[Data extracted from a collection]
==*==

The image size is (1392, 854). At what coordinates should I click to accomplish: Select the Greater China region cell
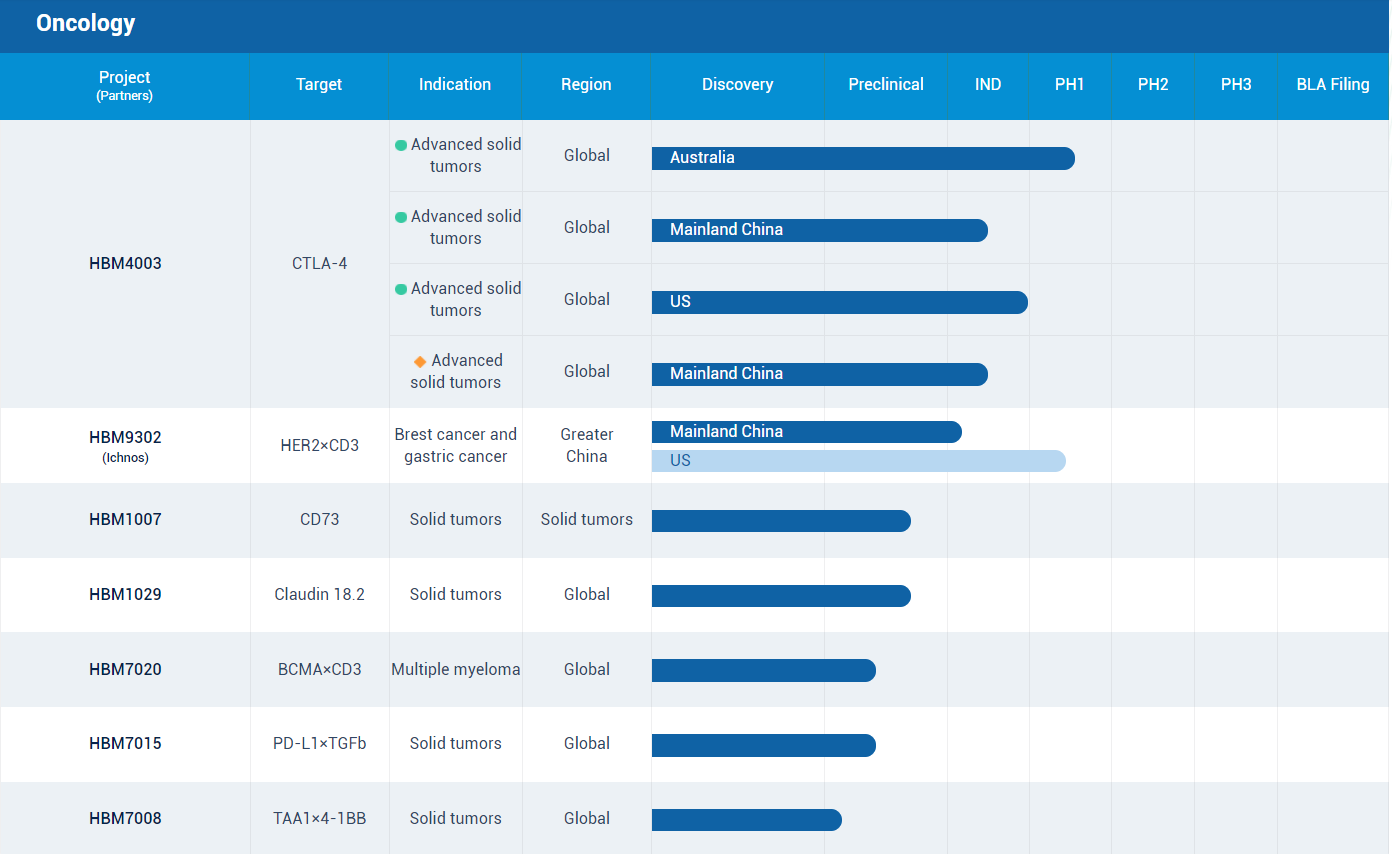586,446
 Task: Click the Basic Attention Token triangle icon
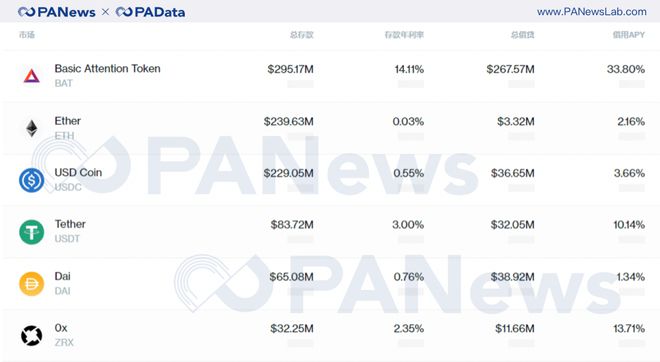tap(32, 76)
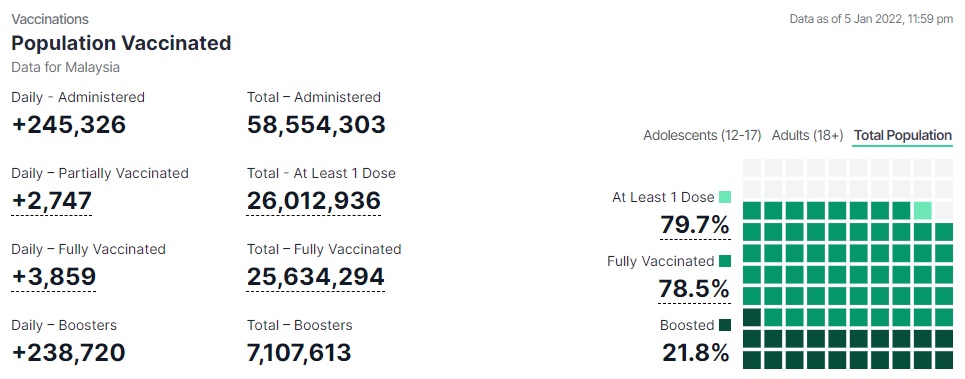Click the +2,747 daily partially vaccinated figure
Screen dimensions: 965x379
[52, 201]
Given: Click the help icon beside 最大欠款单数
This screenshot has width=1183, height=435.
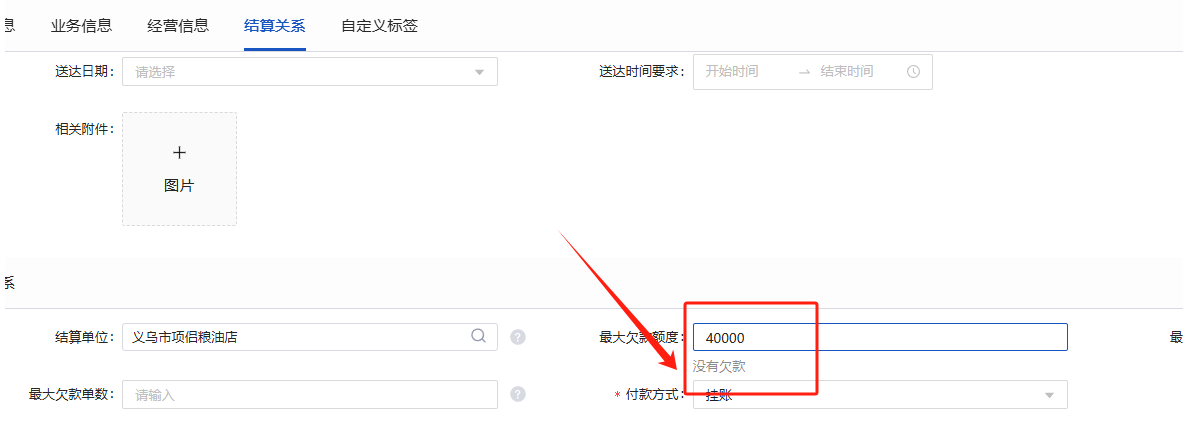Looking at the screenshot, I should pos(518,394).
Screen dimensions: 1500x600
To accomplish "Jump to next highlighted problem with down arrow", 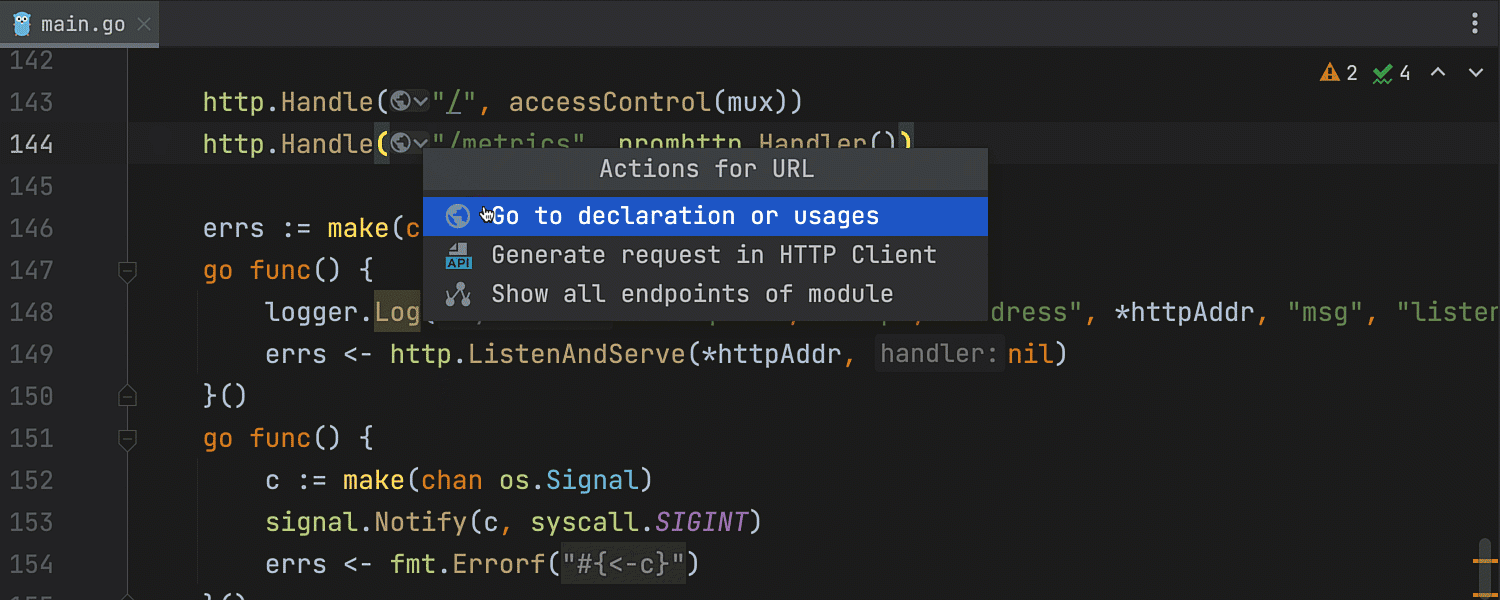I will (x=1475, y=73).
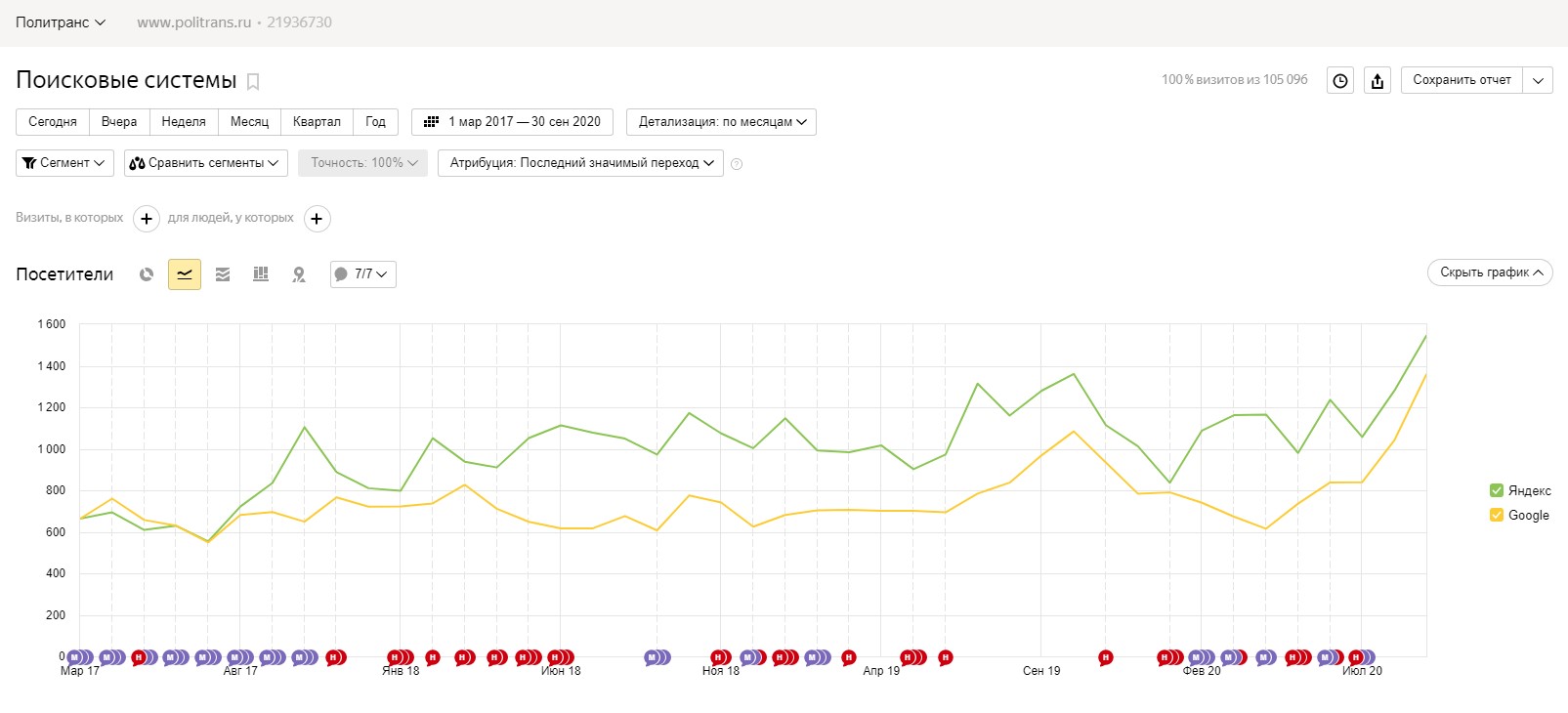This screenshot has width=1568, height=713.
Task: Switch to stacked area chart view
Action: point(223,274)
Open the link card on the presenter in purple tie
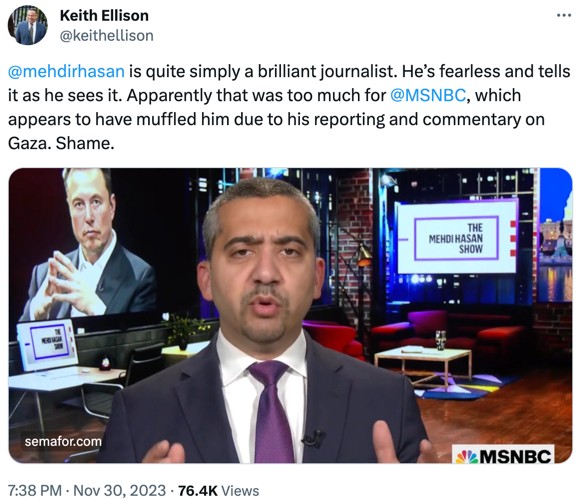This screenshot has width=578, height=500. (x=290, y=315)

==*==

Try it — Keep the pictures out and repeat exactly the lines from the beginning of the data through the line that contains "Given: Click the help icon beside 最大欠款单数", both ends included.

Answer to this exercise —
The image size is (1392, 854). At what coordinates should I click to accomplish: Select the Greater China region cell
586,446
 Task: Click the Basic Attention Token triangle icon
tap(32, 76)
Click the +2,747 daily partially vaccinated figure
Screen dimensions: 965x379
[52, 201]
Given: Click the help icon beside 最大欠款单数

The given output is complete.